• **Source excerpt**
__________________________________________________

[blml] agreements
Eric Landau
ehaa at starpower.net
Thu Oct 12 17:33:31 CEST 2006
At 04:55 AM 10/12/06, Alain wrote:
>At 17:24 11/10/2006 +0100, Robin Barker wrote:
>
> >If West assumes that standard conventions are "on" and East
> >assumes everything is natural unless explicitly agreed, then
> >they have no agreement. If they have had a discussion
> >"of course we play all the standard Belgian expert stuff"
> >then they have an agreement (one which East did not
> >understand or has forgotten).
I have a hard time believing this. Is "the standard Belgian expert
stuff" really consensually and uniformly defined to the point where it
can be called an agreement by virtue of merely being named?
I can tell you this for sure: There is not a single soul who could
tell you what constitutes "the standard American expert stuff". Any
"agreement" to play *that* would be meaningless and would certainly not
constitute what we mean by "a partnership agreement" in this context.
>This answer is very interesting. It raises some important points :
>
>1. "I don't understand that agreement" doesn't necessarily mean "we've no
>agreement". Something TDs and ACs keep forgetting.
Not "understanding" an agreement isn't black or white. Agreements have
tails: details, consequences to other agreements, presumed
applicabilities, etc. No two players will take exactly the same calls
in every situation; there is a large grey area where the "tails" of
one's agreements can't be differentiated from matters of "style and
judgment", and nobody, not even Meckstroth and Rodwell with their
hundreds of pages of explicit agreements, is on the same page every
time. There will always be a point at which "firm agreements" have "no
agreement" tails.

__________________________________________________

• **Data entries**
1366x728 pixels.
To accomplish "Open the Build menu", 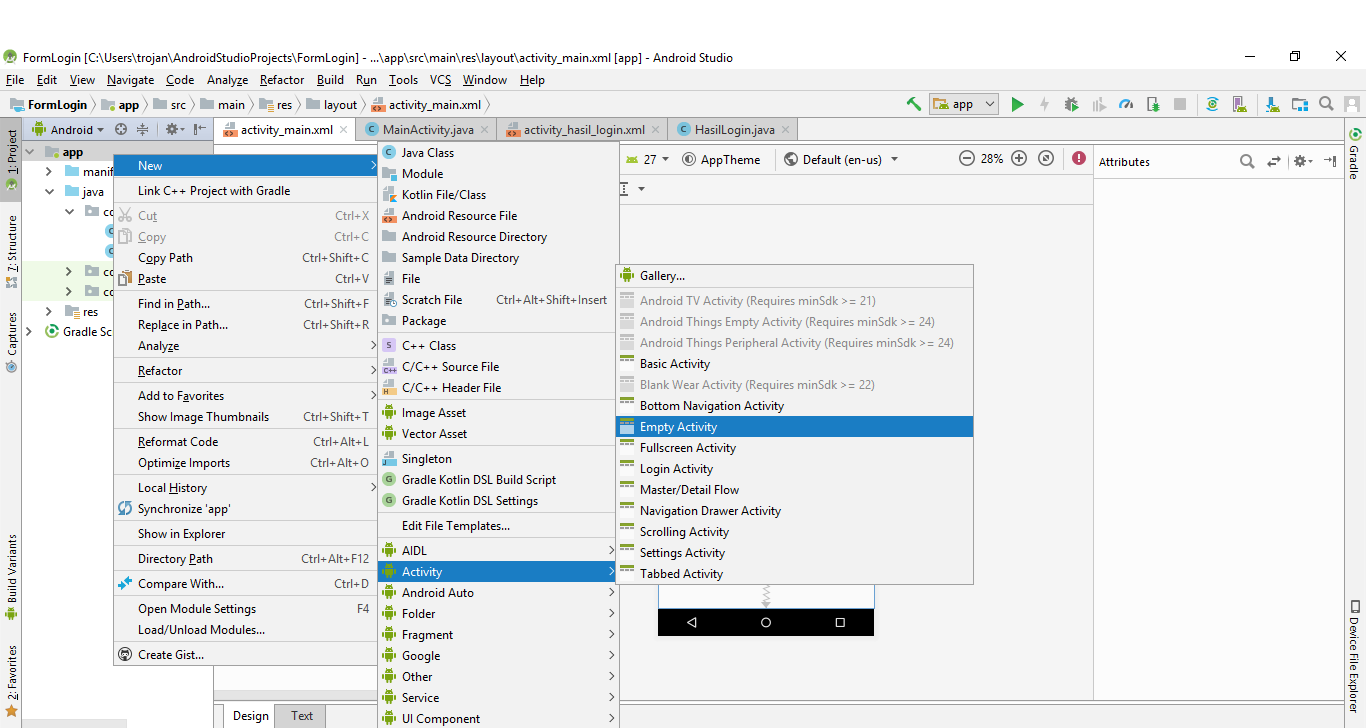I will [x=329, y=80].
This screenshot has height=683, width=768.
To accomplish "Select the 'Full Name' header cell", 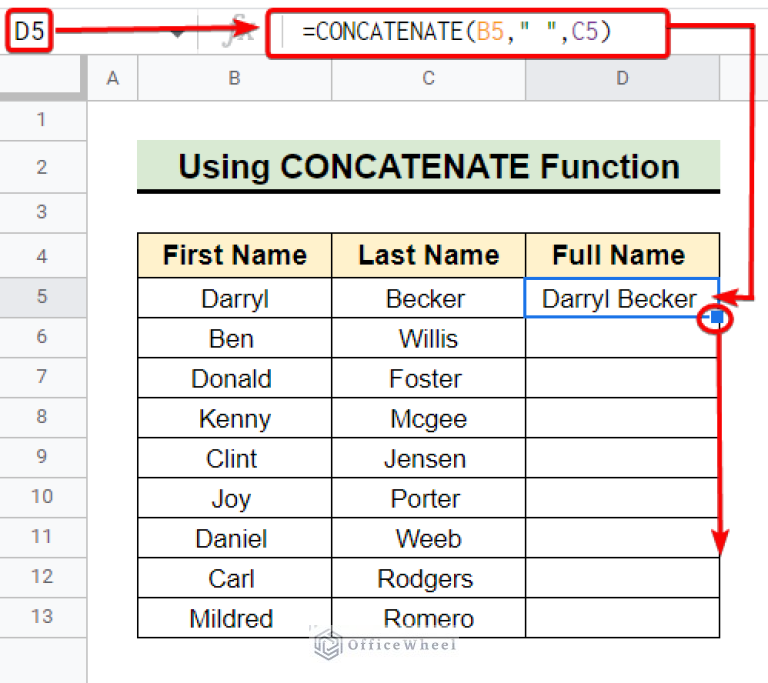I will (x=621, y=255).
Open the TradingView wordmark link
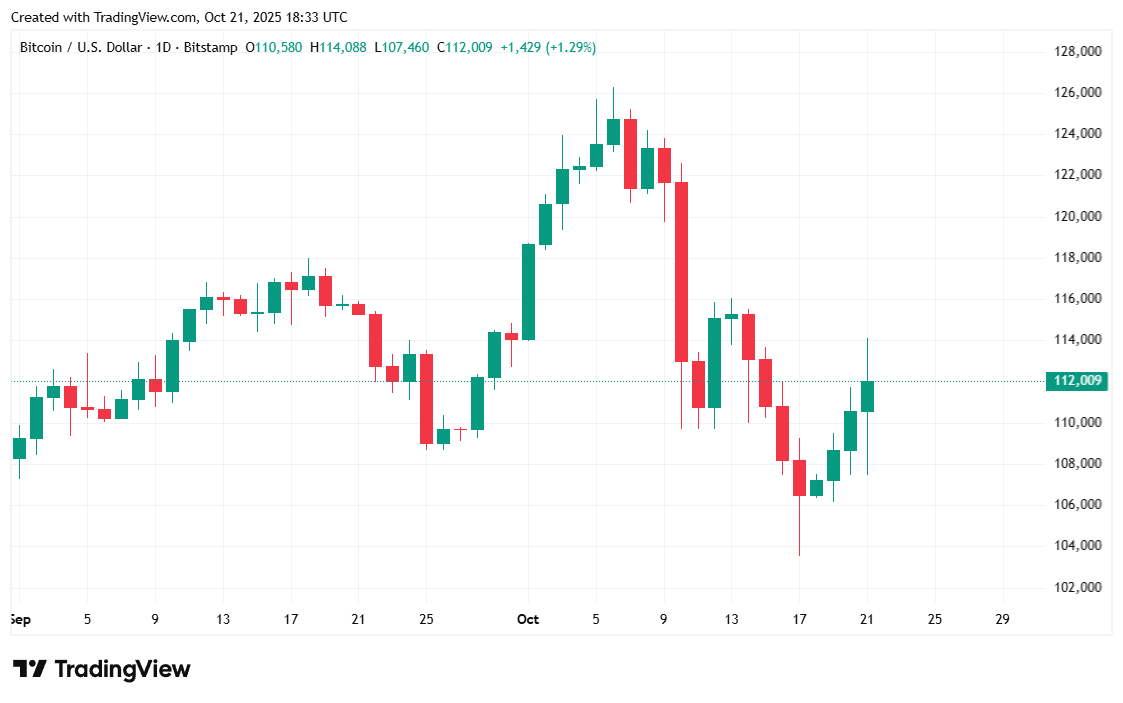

__________________________________________________

• **Goal of the exercise**
The post about bridge agreements says agreements have tails. List the tails it names. Rely only on the post about bridge agreements.

• **The completed task**
- details
- consequences to other agreements
- presumed applicabilities